Re: Large Web Services responses - how do you deal with them?

Andrew Bruno Mon, 18 May 2009 22:44:23 -0700

Hi Dennis,

The way I have done it is as you suggested, via the XMLStreamReader.  I find
the XML element that I am after, and then the next CDATA element is assumed
to be the mimeContent, and pipe it to a tempFile, then I base64decode it,
and return the inputStream for access to the email to the application that
requires it.


I've just tested it with a 200Meg email  from a remote Exchange box, and it
worked no probs... ahh finally.

Here is some sample code (to give back to community ;)

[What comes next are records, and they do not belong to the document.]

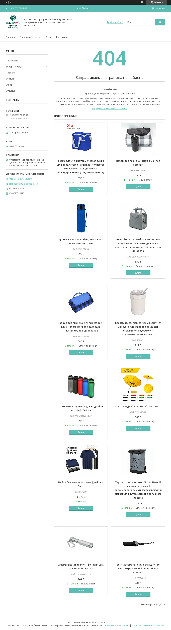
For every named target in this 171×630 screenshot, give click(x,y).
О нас (48, 37)
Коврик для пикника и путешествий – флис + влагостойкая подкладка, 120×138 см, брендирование (81, 326)
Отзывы (10, 90)
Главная (10, 37)
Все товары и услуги (151, 604)
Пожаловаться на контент (116, 625)
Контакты (61, 37)
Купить (80, 189)
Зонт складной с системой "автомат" (138, 406)
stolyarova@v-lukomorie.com (24, 183)
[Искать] (160, 22)
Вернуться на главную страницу (109, 108)
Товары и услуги (28, 37)
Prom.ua (101, 622)
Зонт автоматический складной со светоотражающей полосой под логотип (138, 568)
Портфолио (12, 60)
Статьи (10, 78)
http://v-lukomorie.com (20, 178)
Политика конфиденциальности (148, 625)
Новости (10, 72)
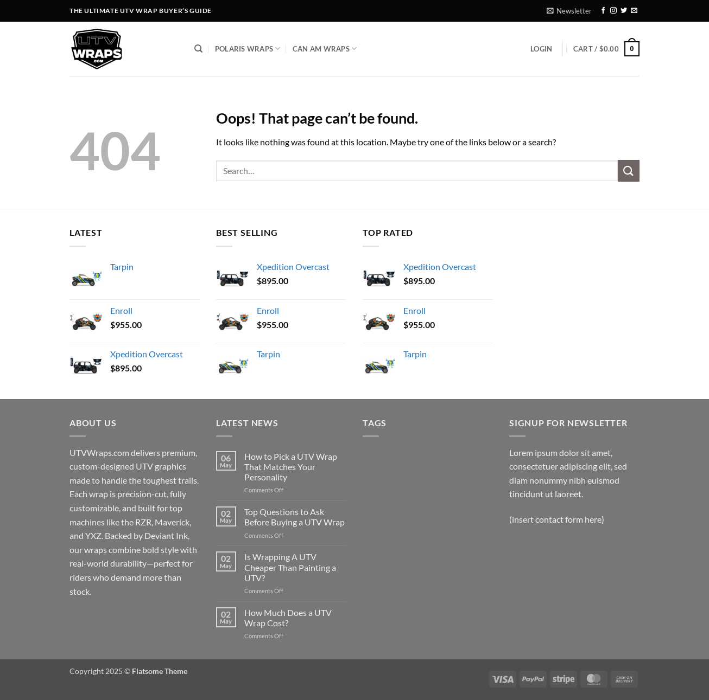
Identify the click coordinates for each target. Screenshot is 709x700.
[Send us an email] (634, 11)
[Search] (198, 48)
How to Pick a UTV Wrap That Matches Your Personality (290, 466)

XMLStreamReader xsr = firstElement.getXMLStreamReaderWithoutCaching();
...
events: for (int eventType = xsr.getEventType();; eventType = xsr.next()) {
                        switch (eventType) {
                          case XMLStreamReader.START_ELEMENT: {
                            logger.debug("START_ELEMENT: " + xsr.getName());

                            QName elementName = xsr.getName();

                            if (mimeContentName.equals(elementName)) {
                                logger.info("Setting mimeContent to TRUE.
Next CDATA will be mimecontent, saved to [" + tempFilePath + "]");
                                mimecontent = true;
                            } else {
                                logger.debug("Setting mimeContent to
false.");
                                mimecontent = false;
                            }

                            depth++;
                            break;
                        }

                        case XMLStreamReader.CDATA: {
                            if (mimecontent) {
                                int sourceStart = 0;
                                int length = xsr.getTextLength();
                                char[] target = new char[length];
                                int copiedLength = 0;

                                int available = xsr.getTextLength() -
sourceStart;
                                if (available < 0) {
                                    throw new
IndexOutOfBoundsException("sourceStart is greater than" + "number of
characters associated with this event");
                                }

                                if (available < length) {
                                    copiedLength = available;
                                } else {
                                    copiedLength = length;
                                }

                                char[] textChars = xsr.getTextCharacters();

                                // Only copy the chars that we need.
                                System.arraycopy(textChars,
xsr.getTextStart() + 0, target, 0, copiedLength);
                                theWriter.write(target);

                            } else {
                                logger.debug("Ignoring CDATA...");
                                // We don't care about other data
                            }

                            break;
                        }
}

P.S. If I had more time, I would love to look at ADB or JiBX, but for now
there is no chance, a lesson learned for now.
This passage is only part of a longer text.